Given data.
------

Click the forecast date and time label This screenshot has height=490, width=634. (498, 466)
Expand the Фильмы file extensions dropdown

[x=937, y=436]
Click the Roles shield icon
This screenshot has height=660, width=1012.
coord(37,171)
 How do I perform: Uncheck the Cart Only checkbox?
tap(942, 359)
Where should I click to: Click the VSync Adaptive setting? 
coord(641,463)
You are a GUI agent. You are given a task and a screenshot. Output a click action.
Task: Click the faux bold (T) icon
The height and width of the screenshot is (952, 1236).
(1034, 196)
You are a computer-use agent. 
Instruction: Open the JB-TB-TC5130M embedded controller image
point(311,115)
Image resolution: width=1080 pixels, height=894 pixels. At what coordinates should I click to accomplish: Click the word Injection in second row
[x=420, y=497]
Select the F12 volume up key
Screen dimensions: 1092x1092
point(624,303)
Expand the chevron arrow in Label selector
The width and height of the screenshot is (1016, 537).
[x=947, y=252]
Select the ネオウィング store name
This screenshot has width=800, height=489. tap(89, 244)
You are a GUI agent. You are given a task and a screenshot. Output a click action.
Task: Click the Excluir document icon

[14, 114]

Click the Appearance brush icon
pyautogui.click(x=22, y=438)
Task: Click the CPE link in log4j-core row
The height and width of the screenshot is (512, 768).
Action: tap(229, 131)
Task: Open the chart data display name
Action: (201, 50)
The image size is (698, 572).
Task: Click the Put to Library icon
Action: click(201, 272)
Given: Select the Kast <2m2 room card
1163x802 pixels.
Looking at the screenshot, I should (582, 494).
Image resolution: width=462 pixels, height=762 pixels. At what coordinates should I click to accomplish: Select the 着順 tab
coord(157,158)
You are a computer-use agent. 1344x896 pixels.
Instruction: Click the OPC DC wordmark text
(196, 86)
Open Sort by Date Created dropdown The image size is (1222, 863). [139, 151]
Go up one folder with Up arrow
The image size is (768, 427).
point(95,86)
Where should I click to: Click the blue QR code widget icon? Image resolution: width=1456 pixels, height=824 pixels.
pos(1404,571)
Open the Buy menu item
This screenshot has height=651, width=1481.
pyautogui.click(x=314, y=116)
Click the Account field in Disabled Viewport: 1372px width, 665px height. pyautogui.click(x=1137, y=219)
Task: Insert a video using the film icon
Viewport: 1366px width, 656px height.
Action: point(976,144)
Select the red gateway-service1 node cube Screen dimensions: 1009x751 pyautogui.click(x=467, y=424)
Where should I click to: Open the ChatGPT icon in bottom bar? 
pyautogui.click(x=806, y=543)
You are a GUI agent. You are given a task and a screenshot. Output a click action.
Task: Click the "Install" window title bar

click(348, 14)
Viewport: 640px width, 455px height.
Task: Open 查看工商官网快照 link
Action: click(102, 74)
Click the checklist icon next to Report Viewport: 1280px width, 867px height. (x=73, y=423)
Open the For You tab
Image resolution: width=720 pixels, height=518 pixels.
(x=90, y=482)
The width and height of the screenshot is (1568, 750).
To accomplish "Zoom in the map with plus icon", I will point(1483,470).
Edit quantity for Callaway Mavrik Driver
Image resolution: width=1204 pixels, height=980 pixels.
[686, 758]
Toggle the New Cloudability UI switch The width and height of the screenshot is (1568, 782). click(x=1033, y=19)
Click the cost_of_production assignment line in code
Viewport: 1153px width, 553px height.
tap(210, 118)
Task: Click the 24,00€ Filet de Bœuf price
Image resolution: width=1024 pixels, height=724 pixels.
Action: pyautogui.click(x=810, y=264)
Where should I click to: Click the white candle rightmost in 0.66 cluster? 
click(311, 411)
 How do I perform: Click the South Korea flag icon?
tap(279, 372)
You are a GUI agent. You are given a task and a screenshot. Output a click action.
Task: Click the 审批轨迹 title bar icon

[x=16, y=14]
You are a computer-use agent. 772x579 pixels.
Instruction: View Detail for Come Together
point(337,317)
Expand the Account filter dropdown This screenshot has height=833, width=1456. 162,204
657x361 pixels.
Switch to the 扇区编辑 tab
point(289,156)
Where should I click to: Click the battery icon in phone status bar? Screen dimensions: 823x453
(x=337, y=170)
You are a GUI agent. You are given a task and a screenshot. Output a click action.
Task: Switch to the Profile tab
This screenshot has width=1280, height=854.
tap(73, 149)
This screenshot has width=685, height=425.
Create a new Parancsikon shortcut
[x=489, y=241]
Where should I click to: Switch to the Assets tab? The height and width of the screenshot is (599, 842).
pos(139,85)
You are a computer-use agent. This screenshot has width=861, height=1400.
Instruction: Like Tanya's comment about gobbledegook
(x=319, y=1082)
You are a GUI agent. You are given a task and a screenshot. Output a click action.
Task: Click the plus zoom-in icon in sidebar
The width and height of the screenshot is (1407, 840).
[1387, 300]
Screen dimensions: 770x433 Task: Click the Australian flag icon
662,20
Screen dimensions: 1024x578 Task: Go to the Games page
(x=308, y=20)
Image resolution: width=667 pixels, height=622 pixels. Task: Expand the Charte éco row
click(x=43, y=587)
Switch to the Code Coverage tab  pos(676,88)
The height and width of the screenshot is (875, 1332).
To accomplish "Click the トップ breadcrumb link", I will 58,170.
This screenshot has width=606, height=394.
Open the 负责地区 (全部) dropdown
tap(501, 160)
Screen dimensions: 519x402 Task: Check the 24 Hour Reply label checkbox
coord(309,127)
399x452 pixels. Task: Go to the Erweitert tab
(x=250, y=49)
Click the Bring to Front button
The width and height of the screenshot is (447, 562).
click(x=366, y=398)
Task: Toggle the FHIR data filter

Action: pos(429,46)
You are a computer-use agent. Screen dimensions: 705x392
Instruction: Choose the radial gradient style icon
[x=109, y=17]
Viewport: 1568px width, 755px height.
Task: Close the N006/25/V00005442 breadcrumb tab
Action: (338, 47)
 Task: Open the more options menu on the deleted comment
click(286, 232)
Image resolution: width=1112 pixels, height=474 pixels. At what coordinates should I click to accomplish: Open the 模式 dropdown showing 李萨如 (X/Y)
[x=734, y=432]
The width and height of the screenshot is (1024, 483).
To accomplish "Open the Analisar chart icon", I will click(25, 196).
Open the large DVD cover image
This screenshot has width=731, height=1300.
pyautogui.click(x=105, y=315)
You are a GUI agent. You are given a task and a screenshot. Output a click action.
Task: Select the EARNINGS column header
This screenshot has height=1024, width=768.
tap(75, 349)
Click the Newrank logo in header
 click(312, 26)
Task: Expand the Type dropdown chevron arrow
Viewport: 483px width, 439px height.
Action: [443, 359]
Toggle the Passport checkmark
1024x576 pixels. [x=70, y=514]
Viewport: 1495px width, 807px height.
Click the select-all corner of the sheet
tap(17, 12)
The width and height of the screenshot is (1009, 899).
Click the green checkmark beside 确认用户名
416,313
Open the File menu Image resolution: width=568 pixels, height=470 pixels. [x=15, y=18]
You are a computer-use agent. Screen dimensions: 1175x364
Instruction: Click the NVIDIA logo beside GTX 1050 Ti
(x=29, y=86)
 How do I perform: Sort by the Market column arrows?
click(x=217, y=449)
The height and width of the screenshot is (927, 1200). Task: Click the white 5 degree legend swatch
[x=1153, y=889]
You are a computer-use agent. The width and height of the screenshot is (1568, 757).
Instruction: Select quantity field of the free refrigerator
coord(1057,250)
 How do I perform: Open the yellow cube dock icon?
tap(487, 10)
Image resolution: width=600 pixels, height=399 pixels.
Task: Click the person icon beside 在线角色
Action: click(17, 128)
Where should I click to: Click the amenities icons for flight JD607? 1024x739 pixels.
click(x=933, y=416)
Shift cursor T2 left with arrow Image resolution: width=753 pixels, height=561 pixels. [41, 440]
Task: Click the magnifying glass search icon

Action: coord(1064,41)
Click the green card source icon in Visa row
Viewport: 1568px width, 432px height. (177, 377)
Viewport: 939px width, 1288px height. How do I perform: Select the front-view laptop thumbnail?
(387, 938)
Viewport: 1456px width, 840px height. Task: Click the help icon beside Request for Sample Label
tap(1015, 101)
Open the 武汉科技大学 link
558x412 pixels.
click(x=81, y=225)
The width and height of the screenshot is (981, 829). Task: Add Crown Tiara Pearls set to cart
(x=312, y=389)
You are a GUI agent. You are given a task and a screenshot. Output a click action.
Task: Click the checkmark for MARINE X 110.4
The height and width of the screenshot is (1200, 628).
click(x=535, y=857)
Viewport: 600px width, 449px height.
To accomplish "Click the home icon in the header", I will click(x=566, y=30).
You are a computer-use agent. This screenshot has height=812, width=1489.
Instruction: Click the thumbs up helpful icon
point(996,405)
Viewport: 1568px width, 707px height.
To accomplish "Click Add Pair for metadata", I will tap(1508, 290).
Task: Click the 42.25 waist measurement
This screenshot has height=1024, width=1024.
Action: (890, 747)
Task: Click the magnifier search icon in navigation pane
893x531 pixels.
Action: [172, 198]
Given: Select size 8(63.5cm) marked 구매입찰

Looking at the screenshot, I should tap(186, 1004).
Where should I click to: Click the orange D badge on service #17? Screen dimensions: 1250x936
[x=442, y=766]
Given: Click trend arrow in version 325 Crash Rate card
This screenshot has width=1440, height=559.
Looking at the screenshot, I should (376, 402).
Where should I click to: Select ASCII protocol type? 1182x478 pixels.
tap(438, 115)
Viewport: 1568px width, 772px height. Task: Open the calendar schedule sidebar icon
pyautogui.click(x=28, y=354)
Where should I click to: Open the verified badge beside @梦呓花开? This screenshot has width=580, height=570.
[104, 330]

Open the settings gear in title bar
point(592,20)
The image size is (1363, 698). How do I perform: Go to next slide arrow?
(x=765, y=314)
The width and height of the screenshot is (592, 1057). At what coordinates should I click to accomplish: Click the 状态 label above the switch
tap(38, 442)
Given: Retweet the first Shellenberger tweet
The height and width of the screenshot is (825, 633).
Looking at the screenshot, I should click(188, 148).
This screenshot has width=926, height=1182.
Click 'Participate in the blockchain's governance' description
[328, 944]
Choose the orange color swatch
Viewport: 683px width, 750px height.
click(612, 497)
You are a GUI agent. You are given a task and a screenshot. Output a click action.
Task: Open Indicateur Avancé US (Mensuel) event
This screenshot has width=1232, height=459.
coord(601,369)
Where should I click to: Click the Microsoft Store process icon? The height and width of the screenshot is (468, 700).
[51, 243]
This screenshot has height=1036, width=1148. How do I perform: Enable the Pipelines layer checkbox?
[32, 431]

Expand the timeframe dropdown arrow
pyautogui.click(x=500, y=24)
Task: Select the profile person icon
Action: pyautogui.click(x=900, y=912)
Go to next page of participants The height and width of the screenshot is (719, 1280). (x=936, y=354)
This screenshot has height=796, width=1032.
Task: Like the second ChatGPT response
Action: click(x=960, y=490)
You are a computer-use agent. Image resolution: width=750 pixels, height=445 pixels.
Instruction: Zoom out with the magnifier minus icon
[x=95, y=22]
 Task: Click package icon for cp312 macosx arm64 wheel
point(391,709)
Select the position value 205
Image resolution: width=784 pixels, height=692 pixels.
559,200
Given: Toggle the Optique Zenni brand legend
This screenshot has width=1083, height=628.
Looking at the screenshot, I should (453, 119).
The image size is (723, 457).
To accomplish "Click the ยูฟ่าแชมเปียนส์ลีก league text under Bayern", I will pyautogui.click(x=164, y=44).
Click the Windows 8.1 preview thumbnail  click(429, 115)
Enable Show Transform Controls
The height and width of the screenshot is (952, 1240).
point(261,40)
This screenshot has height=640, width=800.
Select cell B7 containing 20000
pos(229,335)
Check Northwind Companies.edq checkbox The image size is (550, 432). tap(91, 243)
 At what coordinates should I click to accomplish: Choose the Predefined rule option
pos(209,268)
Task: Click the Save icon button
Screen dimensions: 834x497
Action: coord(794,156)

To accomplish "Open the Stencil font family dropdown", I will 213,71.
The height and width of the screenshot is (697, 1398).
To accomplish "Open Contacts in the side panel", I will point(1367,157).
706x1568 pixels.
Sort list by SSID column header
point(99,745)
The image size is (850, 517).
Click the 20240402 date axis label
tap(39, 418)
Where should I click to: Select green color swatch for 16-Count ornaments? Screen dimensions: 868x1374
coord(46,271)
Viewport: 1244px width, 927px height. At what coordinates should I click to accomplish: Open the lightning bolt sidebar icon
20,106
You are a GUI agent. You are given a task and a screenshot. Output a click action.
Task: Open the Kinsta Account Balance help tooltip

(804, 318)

------

Exercise. Give only the lines from the one holding "Where should I click to: Open the verified" through the one holding "This screenshot has width=926, height=1182.", each restated exactly as it appears above.

Exercise solution.
Where should I click to: Open the verified badge beside @梦呓花开? This screenshot has width=580, height=570.
[104, 330]

Open the settings gear in title bar
point(592,20)
The image size is (1363, 698). How do I perform: Go to next slide arrow?
(x=765, y=314)
The width and height of the screenshot is (592, 1057). At what coordinates should I click to accomplish: Click the 状态 label above the switch
tap(38, 442)
Given: Retweet the first Shellenberger tweet
The height and width of the screenshot is (825, 633).
Looking at the screenshot, I should click(188, 148).
This screenshot has width=926, height=1182.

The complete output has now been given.